[Task inputs]
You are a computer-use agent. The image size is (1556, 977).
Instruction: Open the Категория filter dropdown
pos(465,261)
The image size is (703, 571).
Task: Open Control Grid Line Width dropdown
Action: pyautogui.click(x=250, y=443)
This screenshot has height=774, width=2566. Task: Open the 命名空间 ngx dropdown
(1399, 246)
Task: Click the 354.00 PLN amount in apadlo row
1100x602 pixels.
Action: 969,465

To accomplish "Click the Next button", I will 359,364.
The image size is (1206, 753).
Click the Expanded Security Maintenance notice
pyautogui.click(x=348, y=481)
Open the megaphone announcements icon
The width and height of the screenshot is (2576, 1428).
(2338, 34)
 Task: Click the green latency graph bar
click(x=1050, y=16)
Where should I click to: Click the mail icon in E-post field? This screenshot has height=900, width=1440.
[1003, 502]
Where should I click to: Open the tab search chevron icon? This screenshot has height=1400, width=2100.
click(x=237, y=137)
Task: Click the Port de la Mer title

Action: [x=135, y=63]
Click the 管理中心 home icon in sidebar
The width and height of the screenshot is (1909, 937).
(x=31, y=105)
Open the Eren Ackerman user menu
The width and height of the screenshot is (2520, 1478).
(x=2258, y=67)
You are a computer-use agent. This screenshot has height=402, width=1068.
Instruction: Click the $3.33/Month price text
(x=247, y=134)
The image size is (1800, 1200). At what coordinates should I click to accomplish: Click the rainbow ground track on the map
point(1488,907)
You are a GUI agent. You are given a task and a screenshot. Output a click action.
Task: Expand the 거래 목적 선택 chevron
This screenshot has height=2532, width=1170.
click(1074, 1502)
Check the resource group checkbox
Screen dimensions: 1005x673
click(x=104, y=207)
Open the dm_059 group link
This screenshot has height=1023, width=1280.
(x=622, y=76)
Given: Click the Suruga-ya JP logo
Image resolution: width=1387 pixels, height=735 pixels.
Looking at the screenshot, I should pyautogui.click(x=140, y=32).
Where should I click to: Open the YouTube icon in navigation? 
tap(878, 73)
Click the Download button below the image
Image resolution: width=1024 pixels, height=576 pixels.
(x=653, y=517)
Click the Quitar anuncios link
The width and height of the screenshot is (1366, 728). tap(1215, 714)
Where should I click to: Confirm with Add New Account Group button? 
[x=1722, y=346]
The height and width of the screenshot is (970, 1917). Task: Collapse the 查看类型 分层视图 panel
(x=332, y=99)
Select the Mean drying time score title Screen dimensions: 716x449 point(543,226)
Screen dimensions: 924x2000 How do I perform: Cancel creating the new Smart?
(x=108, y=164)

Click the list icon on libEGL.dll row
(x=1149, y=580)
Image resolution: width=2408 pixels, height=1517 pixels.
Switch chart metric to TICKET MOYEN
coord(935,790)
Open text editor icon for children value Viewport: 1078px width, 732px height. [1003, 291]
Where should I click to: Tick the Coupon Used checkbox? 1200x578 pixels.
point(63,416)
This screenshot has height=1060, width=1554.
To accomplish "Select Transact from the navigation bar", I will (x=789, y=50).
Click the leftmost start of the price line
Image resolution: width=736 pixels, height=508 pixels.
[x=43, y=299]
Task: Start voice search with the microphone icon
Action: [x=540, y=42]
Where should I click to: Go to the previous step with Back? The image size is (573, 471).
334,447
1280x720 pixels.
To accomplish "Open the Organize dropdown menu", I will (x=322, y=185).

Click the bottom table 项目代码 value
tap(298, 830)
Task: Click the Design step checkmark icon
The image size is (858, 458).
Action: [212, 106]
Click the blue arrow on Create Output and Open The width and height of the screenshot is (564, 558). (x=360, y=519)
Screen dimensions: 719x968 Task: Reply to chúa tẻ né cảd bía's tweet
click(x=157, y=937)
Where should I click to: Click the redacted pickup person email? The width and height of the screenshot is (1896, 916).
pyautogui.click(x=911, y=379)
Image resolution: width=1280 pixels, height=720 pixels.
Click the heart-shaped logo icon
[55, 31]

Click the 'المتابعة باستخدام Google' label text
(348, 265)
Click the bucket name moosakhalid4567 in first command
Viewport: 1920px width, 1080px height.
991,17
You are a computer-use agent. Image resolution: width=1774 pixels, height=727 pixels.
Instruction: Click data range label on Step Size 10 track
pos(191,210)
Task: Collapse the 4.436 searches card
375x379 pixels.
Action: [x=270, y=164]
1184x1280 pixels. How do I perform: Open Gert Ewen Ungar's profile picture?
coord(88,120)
[/Task inputs]
* [Work instruction] Each line from the first line of the entries up to and including the line containing "The image size is (1206, 753)." should be transcribed exactly, with all other lines left out.

* [Finished exercise]
You are a computer-use agent. The image size is (1556, 977).
Instruction: Open the Категория filter dropdown
pos(465,261)
The image size is (703, 571).
Task: Open Control Grid Line Width dropdown
Action: pyautogui.click(x=250, y=443)
This screenshot has height=774, width=2566. Task: Open the 命名空间 ngx dropdown
(1399, 246)
Task: Click the 354.00 PLN amount in apadlo row
1100x602 pixels.
Action: 969,465

To accomplish "Click the Next button", I will 359,364.
The image size is (1206, 753).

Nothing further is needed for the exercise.